I bought a VitaLife product, only read the bag when I got home, and then decided it was better to bring them back in exchange for something from the US. And that's what I did.


----------



## ioreks_mom (Oct 1, 2008)

i won't feed anything made in china. i was giving dogswell chicken treats like that but gave up as soon as i realized the chicken was from china. they were sold in the organic section of my grocery store so i assumed they were good. not smart of me to just assume...


----------



## briteday (Feb 10, 2007)

I read every label on treats now. Our previously favorite pork rolls from Costco are now labeled rom China. Dang! But I'll check out the Trader Joes chicken.


----------



## michelleboston (Feb 25, 2009)

There are a few Trader Joe's near me. I'll have to get some of their chicken strips. I need to stock up on wine anyway


----------



## Ayanla (Jun 11, 2009)

http://news.vin.com/vinnews.aspx?articleId=13936

At the very bottom they reference issues in the US from 2007. The media release for that is http://www.avma.org/press/media_alerts/070914_jerky_treats.asp

And updated for 2008. http://www.avma.org/press/releases/081222_chicken_jerky_products.asp

Sheesh!


----------



## michelleboston (Feb 25, 2009)

Wow, that's pretty scary stuff. I think throwing the bag away and losing the $10 I spent on it sounds far better than thousands in vet bills or even worse, losing my baby


----------



## Jon1 (Dec 5, 2009)

I bought a couple of bags of Vitalife Chicken Tenders at PetSmart. I saw the reviews on the PetSmart website, and felt comfortable feeding this product. I fed my 1-year old dog a couple of chicken strips last night. I woke up this morning when I heard him moaning. When I went to check-up on him, his crate was covered in diarrhea. After cleaning for about 30 minutes, he vomited some of the Vitalife Chicken Tenders. Needless to say, I will be returning these bags. It is a shame since it was well priced and seemed like a healthy product (2-pound bag for $10 on sale). I also noticed that this product clearly states “Made in China.” I am not an expert in dog food safety regulations and can only speak from my experience, but this product does not appear to be safe. Also, many of us have heard the horror stories regarding some of the products of China, including pet foods. Despite the effect that it might have in my wallet, I will stick to products made in the USA from now on.

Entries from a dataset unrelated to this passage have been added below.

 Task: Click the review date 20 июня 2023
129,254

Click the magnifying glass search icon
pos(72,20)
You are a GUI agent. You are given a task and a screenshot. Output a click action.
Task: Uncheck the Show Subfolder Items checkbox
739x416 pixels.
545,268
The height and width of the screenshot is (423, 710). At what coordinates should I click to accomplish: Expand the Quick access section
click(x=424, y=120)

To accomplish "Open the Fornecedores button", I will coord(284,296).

A little background information to aid you in making a decision regarding this product… My dog is crate trained and had never done his business in the crate. He is able to hold it in for about 10 hours while I am at work. I have fed my dog chicken treats in the past with no problems (ok, maybe a little gas, but no vomiting or diarrhea). I bought the Vitalife Chicken because I could not find the chicken treats that I usually buy at a small local pet store (Plato Organic Chicken Strips – Made in the USA). Unfortunately, PetSmart does not carry this brand dog treats. My dog LOVES Plato Chicken Strips. They are more expensive, but clearly safer. I will go back to Plato treats again.


----------



## StellaKin (Jul 15, 2009)

Oh my, I feel like such a crappy owner! We bought these (same brand, same everything) a long while ago for our dog. She doesn't get them very often, for the bag is full. She seems to like them and hasn't really had a problem with them, but after this post, I think its time to move on.

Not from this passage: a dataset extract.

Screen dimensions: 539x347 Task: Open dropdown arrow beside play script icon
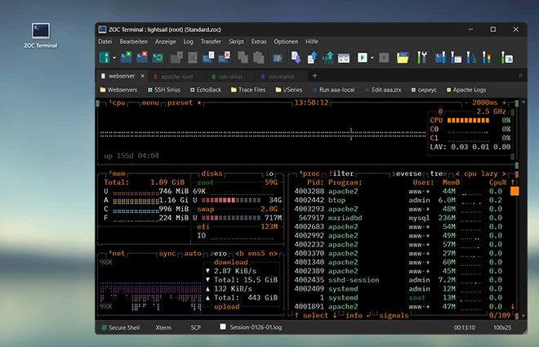pos(373,58)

Someone mentioned something about Trader Joe's? I think that will be our BEST option, on account the boyfriend actually works there. Thanks for this post. I will be throwing those away and getting her the Trader Joe's kind.


----------



## Michiyo-Fir (Jul 25, 2009)

I think 2-3 neighbors of mine feed their dogs and my dog this treat. So far, they seem to be perfectly fine although I do feel s bit uneasy they were from China. 

I probably wouldn't buy it myself but I don't have a problem with my neighbors giving her a piece or two once in a while.

Costco has a couple kinds of jerky from chicken, duck to beef i think. They're all from China...I wish they weren't since Nia really seems to love them and they have great prices.


----------



## Sarasotasal4757 (Sep 24, 2012)

I lost both my dogs from treats that were irridated and made outside the US...within 3 mos of each other. Sadly in 2009 there wasnt much info around on how bad all these treats are and how they can permanently damage your dogs vital organs. My dogs were not small ( 50 and 70 lbs) and ate 1 1/2 each. STAY AWAY from anything not made in the USA as they do not go through the same inspection guidelines like they do in the US. I wish I had known what I do now


----------



## aussieshepmom (Jan 21, 2013)

I bought a bag of these in Canada and it says they are regulated in Canadian labs but no where on the bag does it say made in China. It does however say imported to an Ontario company so I went to their website and it also says monitored and controlled by USA and Canadian labs and manufactured in Thailand. Not sure if this is any different than China. I also went to http://www.inspection.gc.ca/food/co...e/irradiation/eng/1332358607968/1332358680017 (sorry, I don't know how to make this a link) and found out that they irradiate these foods as wellnions, potatoes, wheat, flour, whole wheat flour, and whole or ground spices and dehydrated seasonings. Therefore, based on all your opinions, I am scrapping this treat product from my dogs menu. Thanks for all the feedback.


----------



## shihmommy (Apr 9, 2013)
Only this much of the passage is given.